The benefits of lacing up your sneakers and heading out on a brisk walk are aplenty. For one, it’s a stellar workout for those who want to burn calories and lose weight. Research shows that something as simple as walking can increase aerobic fitness while decreasing body mass index (BMI), body weight, and body fat percentage—even if you’ve led a more sedentary lifestyle. What’s more, if you stick with your walking habit for the long-term, you’ll decrease your risk of coronary heart disease (CHD), coronary events, and even mortality.
Just when you thought tracking your steps couldn’t get any more rewarding, the Japanese walking routine enters the chat—and it may be the simplest way to boost your longevity.
What Is the Japanese Walking Routine?


Although Japanese walking technically isn’t brand new, it’s recently made major waves on TikTok.
The technique is essentially interval walking at its finest. Japanese walking requires you to walk at a high intensity for three minutes, a low intensity for another three minutes, and repeat for a total of 30 minutes—four times per week.
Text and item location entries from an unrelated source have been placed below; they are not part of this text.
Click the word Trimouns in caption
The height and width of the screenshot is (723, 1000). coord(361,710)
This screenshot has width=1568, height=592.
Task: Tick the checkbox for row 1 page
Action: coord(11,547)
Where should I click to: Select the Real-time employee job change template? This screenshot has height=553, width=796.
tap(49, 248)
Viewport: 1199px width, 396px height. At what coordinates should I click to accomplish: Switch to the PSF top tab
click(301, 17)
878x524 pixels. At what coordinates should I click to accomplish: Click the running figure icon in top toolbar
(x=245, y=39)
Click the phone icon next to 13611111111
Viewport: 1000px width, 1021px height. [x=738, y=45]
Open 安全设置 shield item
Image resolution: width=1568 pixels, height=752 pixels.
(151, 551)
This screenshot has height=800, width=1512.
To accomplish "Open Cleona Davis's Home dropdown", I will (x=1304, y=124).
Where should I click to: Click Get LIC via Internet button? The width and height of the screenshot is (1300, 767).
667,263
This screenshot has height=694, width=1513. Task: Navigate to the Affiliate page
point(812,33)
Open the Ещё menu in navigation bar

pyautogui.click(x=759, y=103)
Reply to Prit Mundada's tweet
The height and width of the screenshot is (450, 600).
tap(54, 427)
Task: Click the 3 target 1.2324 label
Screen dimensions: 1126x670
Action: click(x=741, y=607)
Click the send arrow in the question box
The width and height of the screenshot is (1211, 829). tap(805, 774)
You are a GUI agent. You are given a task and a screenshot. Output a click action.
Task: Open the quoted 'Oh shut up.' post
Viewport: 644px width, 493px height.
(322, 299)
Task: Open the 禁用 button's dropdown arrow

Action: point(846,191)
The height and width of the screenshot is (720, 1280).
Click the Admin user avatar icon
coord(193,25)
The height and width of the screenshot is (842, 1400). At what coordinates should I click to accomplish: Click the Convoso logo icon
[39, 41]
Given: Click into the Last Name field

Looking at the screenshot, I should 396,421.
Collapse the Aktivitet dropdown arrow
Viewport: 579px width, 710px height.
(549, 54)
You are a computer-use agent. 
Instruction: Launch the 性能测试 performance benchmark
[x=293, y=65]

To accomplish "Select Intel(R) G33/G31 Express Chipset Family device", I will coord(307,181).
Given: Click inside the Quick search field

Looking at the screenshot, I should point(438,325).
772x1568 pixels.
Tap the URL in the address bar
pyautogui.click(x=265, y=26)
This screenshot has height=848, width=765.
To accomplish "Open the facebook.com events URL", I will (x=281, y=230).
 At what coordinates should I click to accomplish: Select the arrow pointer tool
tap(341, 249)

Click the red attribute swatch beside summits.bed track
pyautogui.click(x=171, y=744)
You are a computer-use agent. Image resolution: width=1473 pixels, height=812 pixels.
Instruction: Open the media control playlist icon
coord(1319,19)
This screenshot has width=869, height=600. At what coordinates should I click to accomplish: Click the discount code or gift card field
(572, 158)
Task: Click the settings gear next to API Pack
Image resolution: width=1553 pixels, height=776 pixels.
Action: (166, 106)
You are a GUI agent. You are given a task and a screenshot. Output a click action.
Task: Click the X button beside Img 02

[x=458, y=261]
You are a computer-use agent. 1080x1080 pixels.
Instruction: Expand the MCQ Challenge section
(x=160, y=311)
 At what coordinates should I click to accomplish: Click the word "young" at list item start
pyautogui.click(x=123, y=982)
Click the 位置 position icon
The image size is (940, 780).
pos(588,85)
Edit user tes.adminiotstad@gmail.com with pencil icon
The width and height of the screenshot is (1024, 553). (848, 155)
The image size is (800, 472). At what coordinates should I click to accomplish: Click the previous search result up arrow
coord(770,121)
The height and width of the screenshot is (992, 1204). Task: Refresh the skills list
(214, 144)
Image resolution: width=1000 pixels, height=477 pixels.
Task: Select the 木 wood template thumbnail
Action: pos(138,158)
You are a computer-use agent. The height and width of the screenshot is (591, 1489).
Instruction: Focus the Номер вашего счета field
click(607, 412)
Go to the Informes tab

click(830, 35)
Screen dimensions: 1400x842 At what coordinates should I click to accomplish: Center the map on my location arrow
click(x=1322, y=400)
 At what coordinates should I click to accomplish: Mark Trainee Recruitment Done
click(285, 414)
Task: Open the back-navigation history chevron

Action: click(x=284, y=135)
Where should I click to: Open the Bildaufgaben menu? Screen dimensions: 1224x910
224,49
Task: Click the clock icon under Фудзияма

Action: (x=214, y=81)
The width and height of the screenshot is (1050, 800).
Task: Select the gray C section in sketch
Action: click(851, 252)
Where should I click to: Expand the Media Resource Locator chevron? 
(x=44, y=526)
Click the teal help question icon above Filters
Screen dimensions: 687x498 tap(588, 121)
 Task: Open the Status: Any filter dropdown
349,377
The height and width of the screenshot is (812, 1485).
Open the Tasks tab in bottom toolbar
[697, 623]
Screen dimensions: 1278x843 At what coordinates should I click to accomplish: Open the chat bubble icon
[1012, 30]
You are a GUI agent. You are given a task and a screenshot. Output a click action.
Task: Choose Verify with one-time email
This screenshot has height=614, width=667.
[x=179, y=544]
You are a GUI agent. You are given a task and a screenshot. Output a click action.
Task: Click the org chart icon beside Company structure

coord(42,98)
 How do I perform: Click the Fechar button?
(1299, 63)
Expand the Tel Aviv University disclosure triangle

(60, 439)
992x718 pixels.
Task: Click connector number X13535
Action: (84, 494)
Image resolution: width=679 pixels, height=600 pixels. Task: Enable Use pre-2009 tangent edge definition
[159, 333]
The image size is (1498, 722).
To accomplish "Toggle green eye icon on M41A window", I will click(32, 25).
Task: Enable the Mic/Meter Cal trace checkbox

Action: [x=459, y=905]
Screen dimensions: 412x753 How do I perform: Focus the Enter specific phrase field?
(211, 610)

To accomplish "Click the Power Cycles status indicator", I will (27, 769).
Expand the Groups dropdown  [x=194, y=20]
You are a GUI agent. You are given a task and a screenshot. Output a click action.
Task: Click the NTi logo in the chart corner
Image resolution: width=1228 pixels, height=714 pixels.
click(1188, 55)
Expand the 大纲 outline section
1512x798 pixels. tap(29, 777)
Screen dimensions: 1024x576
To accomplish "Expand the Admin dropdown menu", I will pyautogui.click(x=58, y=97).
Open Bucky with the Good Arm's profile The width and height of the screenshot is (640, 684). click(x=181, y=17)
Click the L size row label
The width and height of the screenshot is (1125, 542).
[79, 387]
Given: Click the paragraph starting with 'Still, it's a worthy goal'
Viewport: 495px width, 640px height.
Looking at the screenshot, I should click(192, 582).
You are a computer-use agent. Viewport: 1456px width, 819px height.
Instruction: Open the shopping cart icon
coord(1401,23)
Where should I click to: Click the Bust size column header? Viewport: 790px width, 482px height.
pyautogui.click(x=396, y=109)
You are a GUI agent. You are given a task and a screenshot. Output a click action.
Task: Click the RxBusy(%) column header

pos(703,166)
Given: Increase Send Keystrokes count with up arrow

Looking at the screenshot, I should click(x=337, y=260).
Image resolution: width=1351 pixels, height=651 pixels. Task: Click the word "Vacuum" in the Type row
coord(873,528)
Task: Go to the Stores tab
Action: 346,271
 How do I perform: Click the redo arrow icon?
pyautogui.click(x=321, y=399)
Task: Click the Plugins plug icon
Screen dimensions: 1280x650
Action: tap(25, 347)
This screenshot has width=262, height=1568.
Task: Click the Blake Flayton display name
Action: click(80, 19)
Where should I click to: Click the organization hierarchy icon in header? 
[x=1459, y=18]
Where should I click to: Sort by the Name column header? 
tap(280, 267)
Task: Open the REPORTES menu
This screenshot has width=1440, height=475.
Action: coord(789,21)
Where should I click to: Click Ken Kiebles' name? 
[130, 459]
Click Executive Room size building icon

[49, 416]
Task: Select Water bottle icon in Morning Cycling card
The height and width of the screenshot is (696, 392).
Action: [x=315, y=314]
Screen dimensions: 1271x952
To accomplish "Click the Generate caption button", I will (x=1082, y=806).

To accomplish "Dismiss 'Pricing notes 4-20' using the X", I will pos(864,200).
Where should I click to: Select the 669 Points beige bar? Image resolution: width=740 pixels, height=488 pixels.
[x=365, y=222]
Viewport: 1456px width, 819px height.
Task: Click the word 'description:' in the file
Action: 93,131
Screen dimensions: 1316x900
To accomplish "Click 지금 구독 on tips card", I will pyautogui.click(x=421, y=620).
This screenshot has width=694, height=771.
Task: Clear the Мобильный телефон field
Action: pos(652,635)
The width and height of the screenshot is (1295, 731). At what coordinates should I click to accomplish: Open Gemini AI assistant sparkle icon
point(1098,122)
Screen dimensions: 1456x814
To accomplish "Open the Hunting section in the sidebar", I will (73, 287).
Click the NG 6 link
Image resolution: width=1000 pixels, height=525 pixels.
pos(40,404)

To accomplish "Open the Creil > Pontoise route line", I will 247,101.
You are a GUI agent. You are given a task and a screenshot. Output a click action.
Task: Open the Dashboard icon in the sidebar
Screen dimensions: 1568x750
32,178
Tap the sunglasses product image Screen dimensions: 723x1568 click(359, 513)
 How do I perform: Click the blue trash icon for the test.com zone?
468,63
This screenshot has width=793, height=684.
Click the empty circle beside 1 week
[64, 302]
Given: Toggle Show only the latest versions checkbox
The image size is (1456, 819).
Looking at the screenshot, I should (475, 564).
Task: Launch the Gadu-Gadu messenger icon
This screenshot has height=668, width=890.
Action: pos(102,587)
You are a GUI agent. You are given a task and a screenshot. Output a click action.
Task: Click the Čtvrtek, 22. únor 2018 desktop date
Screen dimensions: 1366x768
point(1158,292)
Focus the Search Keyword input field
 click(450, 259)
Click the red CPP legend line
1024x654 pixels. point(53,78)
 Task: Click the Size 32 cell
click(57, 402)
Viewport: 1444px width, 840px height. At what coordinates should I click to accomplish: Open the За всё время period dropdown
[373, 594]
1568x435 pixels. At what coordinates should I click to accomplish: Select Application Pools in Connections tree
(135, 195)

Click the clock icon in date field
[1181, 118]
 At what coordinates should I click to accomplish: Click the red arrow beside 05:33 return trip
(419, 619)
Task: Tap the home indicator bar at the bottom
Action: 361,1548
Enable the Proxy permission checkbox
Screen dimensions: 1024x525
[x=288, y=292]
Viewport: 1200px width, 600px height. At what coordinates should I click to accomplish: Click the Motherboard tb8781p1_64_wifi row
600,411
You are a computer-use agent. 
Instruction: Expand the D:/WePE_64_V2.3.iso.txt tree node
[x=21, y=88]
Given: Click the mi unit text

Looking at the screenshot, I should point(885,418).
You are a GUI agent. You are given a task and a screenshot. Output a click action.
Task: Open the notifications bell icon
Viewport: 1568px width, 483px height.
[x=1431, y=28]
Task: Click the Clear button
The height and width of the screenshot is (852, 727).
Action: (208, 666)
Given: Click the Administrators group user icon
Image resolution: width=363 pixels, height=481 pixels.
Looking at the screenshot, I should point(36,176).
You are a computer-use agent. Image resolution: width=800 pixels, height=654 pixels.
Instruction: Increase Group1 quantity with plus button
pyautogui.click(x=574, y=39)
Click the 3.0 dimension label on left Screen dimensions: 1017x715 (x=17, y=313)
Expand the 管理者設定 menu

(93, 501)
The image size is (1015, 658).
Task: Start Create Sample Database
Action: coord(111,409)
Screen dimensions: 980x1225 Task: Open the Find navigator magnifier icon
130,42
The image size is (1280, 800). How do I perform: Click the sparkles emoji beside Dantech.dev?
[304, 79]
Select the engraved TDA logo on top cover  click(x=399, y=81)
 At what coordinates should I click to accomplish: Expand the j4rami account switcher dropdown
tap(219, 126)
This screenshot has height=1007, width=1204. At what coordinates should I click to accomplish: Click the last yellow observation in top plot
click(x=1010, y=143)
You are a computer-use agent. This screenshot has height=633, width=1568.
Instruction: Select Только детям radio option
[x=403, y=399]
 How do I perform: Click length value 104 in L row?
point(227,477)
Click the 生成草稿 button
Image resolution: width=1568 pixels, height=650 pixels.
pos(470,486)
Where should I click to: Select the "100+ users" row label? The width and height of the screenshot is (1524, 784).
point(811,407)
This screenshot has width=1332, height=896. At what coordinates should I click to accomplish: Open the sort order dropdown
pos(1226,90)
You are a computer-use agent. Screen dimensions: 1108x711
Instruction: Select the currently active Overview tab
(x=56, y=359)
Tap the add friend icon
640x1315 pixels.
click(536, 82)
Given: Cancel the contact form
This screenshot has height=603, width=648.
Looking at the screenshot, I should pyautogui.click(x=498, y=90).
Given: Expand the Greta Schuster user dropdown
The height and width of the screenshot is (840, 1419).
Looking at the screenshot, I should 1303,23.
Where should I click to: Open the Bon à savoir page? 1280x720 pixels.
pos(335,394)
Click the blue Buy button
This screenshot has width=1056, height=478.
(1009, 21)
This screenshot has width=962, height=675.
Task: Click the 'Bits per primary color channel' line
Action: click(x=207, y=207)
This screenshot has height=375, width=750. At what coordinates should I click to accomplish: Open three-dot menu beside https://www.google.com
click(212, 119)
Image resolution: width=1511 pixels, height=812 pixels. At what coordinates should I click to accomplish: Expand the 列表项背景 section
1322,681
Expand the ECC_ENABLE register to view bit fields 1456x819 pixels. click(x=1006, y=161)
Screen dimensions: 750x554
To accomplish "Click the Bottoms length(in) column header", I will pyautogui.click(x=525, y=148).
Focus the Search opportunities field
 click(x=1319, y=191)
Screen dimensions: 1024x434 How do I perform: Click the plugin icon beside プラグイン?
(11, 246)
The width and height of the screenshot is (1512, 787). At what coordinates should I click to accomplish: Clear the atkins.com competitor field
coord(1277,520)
Japanese researchers apparently compared the benefits you’d get from interval walking versus maintaining the same pace throughout. They discovered that interval walking at a moderate intensity could fight particular age-related effects, such as heightened blood pressure, weak thigh muscles, and a decreased ability to work out.
According to coach Eugene Teo, this walking method delivers “10 times the benefits” of the classic 10k-steps-a-day target. In his TikTok video caption, which received 1 million likes, he wrote, “I still aim for at least 8,000 [steps] a day—but sometimes, life just gets in the way. But even if it’s only an extra ~3,000 steps, this simple 30-minute protocol on my walking pad can make a huge difference.”